Material shown.

______________________________

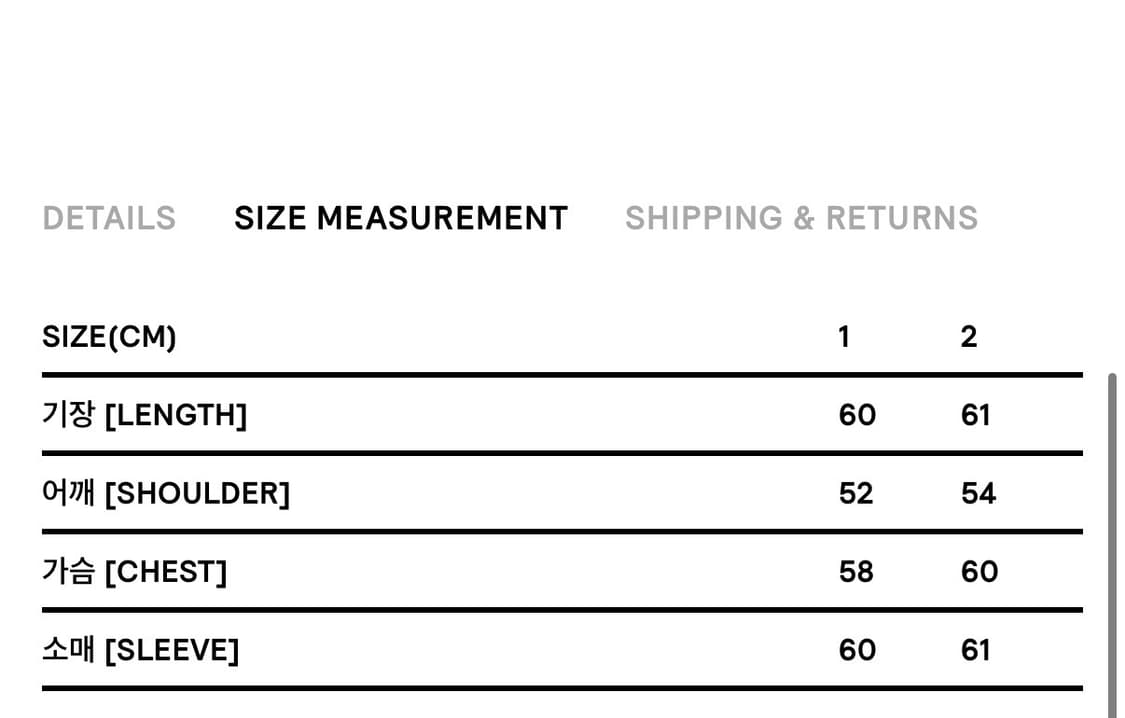This screenshot has height=718, width=1125.
Task: Click the divider line below SIZE(CM) header
Action: tap(562, 375)
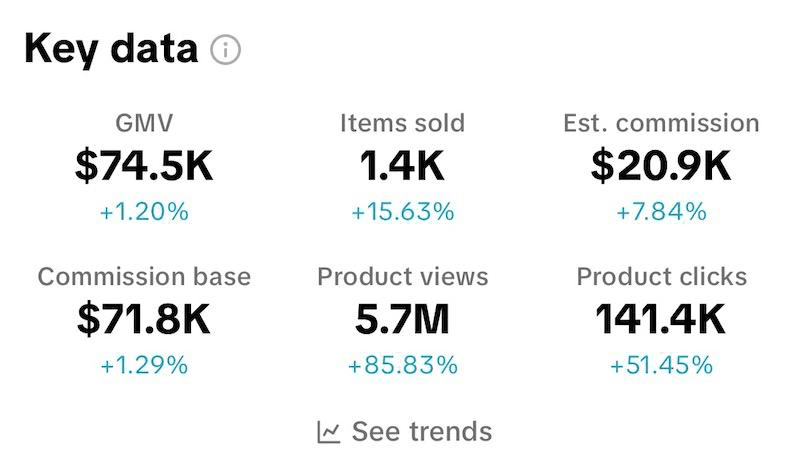This screenshot has height=470, width=804.
Task: Select the Items sold label
Action: click(402, 123)
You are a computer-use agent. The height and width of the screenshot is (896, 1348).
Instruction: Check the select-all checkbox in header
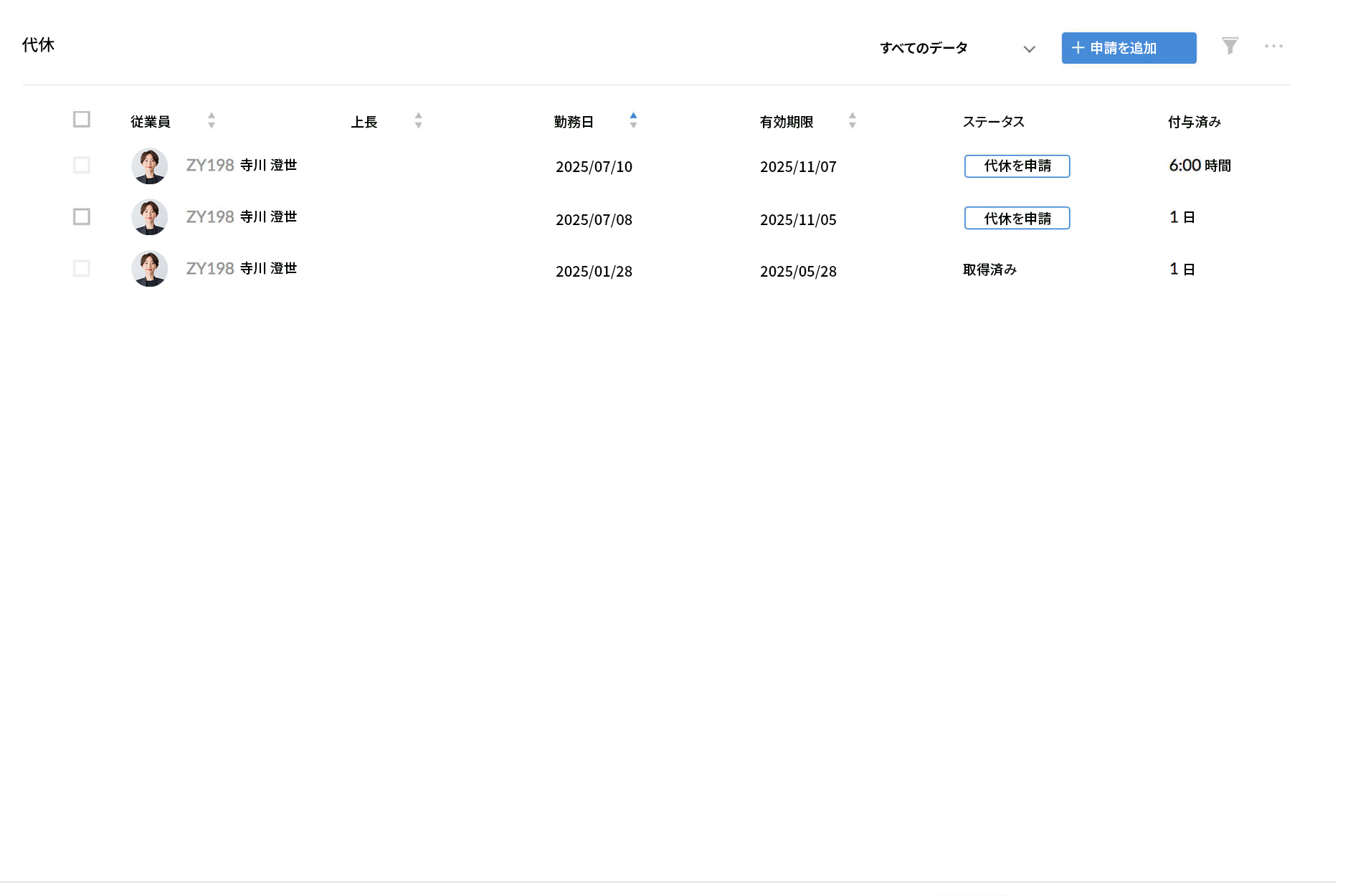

______________________________

Requirements. Present the lines of every item above as a numbered list, omitting blank lines and leaving the pictures out.

Finished exercise.
1. This screenshot has height=718, width=1125.
2. Task: Click the divider line below SIZE(CM) header
3. Action: tap(562, 375)
4. This screenshot has height=470, width=804.
5. Task: Select the Items sold label
6. Action: click(402, 123)
7. You are a computer-use agent. The height and width of the screenshot is (896, 1348).
8. Instruction: Check the select-all checkbox in header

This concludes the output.